A Comissão de Cultura da Assembleia Legislativa de Minas Gerais (ALMG) vai denunciar à Polícia Federal (PF) o desaparecimento de parte do acervo do Palácio das Mangabeiras, em Belo Horizonte. O anúncio foi feito neste sábado (4), dois dias após uma fiscalização parlamentar constatar o sumiço de dezenas de bens históricos da antiga residência oficial dos governadores.
A deputada estadual Lohanna França (PV), integrante da Comissão de Cultura, afirmou que o colegiado acompanhará as investigações e cobrará a localização de todos os itens desaparecidos.
“Precisamos entender onde está cada item do acervo para depois a gente entender também como será a responsabilização”, declarou a parlamentar.
A fiscalização ocorreu na quinta-feira (2), quando deputados verificaram que diversos bens não estavam mais no Palácio das Mangabeiras. Entre os objetos apontados como desaparecidos estão utensílios, tapetes, mais de 40 quadros, móveis e peças adquiridas pelo ex-presidente Juscelino Kubitschek para compor uma sala de cinema da residência oficial.
Após a vistoria, o deputado estadual Leleco Pimentel (PT), representante da Comissão de Cultura, protocolou uma representação no Tribunal de Contas do Estado de Minas Gerais (TCE-MG) e informou que também levará o caso ao Ministério Público.
A fiscalização foi motivada por declarações do secretário de Estado de Cultura e Turismo, Leônidas Oliveira, durante sessão da ALMG realizada em 17 de junho. Na ocasião, o secretário afirmou ter localizado parte do acervo armazenado pela Polícia Militar de Minas Gerais (PMMG), incluindo quadros atribuídos a Tarsila do Amaral e Di Cavalcanti, que, segundo ele, apresentavam sinais de deterioração, como craquelamento e danos.
Leleco Pimentel atribuiu à gestão anterior a retirada dos bens e defendeu a localização integral do patrimônio público.
Desde 2019, quando o governador Romeu Zema (Novo) decidiu deixar de utilizar o Palácio das Mangabeiras como residência oficial, o imóvel passou a sediar eventos e exposições. À época, o governo justificou a medida como forma de reduzir gastos públicos e eliminar privilégios.
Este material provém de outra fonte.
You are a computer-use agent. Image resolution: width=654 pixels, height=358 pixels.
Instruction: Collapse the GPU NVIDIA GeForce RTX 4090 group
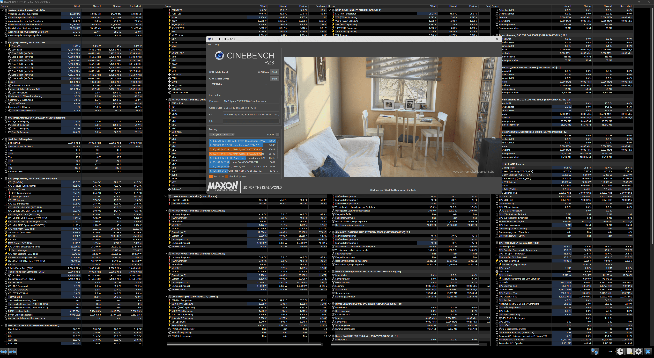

Em nota, o Governo de Minas informou que todos os bens públicos são cadastrados, inventariados e controlados por sistemas oficiais de gestão patrimonial.
“Todos os bens do Governo de Minas Gerais são devidamente cadastrados, inventariados e controlados por meio de sistemas oficiais de gestão patrimonial, com acesso a funcionários autorizados. A movimentação, transferência, baixa ou qualquer outra alteração relacionada a esses bens é realizada em conformidade com a legislação vigente”, afirmou o Executivo estadual.